Jim Cramer reacts to Unity stock market debut: ‘Patience is a virtue’

Unity Software began trading on public markets on Friday, and CNBC’s Jim Cramer advised investors to follow the same buying strategy he laid out for the debuts of other companies earlier this week.

“Unity’s following the same script as every other deal this week, from Snowflake to JFrog to Amwell: It’s a good company with a stock that’s way too expensive at these levels” for retail investors, the “Mad Money” host said.

“I think patience is a virtue.”

The video game software developer closed at $68.35 in its market debut after shares were priced at $52 — above its range of $44 and $48 — in an initial public offering, raising about $1.3 billion. The stock opened on the New York Stock Exchange at $75 and peaked before noon at $76.79.

Unity helps game developers produce content and is behind many hit mobile games on the Apple Store and Google Play. The platform is also used for interactive, real-time and 3D applications with end markets not limited to architecture, engineering, construction, media, entertainment and automotive.

Game makers such as Take-Two Interactive have their own in-house programs to develop content, and Epic Games is a privately held competitor in the space. Cramer likes Unity, though, for its position among mobile apps and smaller independent companies.

“Like all the other red-hot IPOs we’ve seen this week, you need to let Unity cool down before you even think about touching it,” said Cramer, who owns a stake in Take-Two as part of his charitable trust. “I’d consider this one enticing around $50 or maybe less.”
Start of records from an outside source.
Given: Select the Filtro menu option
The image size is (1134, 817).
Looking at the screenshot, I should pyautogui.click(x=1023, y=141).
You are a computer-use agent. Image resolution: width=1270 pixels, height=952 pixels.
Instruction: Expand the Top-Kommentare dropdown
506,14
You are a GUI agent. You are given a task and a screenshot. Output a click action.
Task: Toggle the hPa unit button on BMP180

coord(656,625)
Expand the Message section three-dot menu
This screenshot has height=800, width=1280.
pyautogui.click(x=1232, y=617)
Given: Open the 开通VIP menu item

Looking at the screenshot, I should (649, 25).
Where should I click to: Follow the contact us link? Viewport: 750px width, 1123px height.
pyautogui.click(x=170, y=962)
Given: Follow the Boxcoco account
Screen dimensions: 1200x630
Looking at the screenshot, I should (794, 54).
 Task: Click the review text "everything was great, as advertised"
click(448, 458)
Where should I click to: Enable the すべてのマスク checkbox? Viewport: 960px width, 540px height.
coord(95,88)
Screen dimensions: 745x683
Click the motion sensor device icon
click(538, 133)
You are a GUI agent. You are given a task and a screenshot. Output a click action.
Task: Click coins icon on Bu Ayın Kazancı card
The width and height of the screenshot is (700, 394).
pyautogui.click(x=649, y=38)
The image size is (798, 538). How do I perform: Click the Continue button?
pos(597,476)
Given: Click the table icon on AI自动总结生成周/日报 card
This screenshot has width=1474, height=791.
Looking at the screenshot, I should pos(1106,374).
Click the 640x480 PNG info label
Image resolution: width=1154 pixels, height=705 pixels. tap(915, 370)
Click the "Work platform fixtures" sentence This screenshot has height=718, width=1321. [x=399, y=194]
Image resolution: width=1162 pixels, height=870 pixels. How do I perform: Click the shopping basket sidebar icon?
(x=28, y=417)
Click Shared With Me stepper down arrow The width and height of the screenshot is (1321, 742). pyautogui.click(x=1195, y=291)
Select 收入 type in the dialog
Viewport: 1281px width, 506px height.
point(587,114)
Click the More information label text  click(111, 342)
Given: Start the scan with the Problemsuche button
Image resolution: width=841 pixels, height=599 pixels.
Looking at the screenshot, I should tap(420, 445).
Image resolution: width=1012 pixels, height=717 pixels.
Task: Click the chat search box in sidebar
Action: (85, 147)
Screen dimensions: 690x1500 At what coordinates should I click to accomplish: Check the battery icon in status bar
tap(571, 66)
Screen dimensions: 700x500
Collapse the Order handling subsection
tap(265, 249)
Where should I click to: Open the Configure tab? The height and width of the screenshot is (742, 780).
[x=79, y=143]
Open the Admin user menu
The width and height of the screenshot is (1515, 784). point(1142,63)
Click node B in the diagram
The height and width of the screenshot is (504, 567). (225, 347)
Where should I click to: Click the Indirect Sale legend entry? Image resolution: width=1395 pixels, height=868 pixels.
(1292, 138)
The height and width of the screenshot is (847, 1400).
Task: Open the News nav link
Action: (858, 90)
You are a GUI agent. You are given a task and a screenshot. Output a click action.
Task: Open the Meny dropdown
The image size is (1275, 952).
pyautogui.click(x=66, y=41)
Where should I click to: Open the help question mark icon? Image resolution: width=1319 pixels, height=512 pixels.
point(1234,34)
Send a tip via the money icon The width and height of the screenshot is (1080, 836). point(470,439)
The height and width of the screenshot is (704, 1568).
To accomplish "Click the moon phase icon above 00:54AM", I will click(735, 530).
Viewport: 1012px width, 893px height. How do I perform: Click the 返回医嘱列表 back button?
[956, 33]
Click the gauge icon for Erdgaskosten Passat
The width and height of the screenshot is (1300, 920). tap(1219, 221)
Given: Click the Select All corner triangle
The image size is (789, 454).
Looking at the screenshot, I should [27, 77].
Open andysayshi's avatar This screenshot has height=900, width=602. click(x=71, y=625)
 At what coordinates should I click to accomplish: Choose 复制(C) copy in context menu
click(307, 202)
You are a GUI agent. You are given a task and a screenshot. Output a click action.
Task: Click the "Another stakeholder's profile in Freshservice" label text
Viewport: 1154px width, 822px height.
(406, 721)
Unity projects its total addressable market to be $29 billion, primarily in gaming. The company’s growth rate slowed thus far this year, registering 39% in the first half of 2020 compared with 42% growth in 2019. That year Unity posted revenue of $541.8 million, up from $380.7 million in 2018. The firm also posted a steeper loss of $163.2 million, 24% more than it lost the year prior.

Cramer said the stock should be bought at more attractive levels, given that Unity lacks exponential revenue growth or earnings prowess to justify its price-to-sales multiple, which values a stock based on the underlying company’s revenue forecasts.

“If they can maintain the current growth rate and generate some positive earnings before interest and taxes, then I’d be willing to bless paying up for this one, but they’re not there yet,” Cramer said. “For now, I can’t get behind Unity at 24 times sales, or even 18 times sales, where it came public this morning.”

Disclosure: Cramer’s charitable trust owns shares of Take-Two Interactive.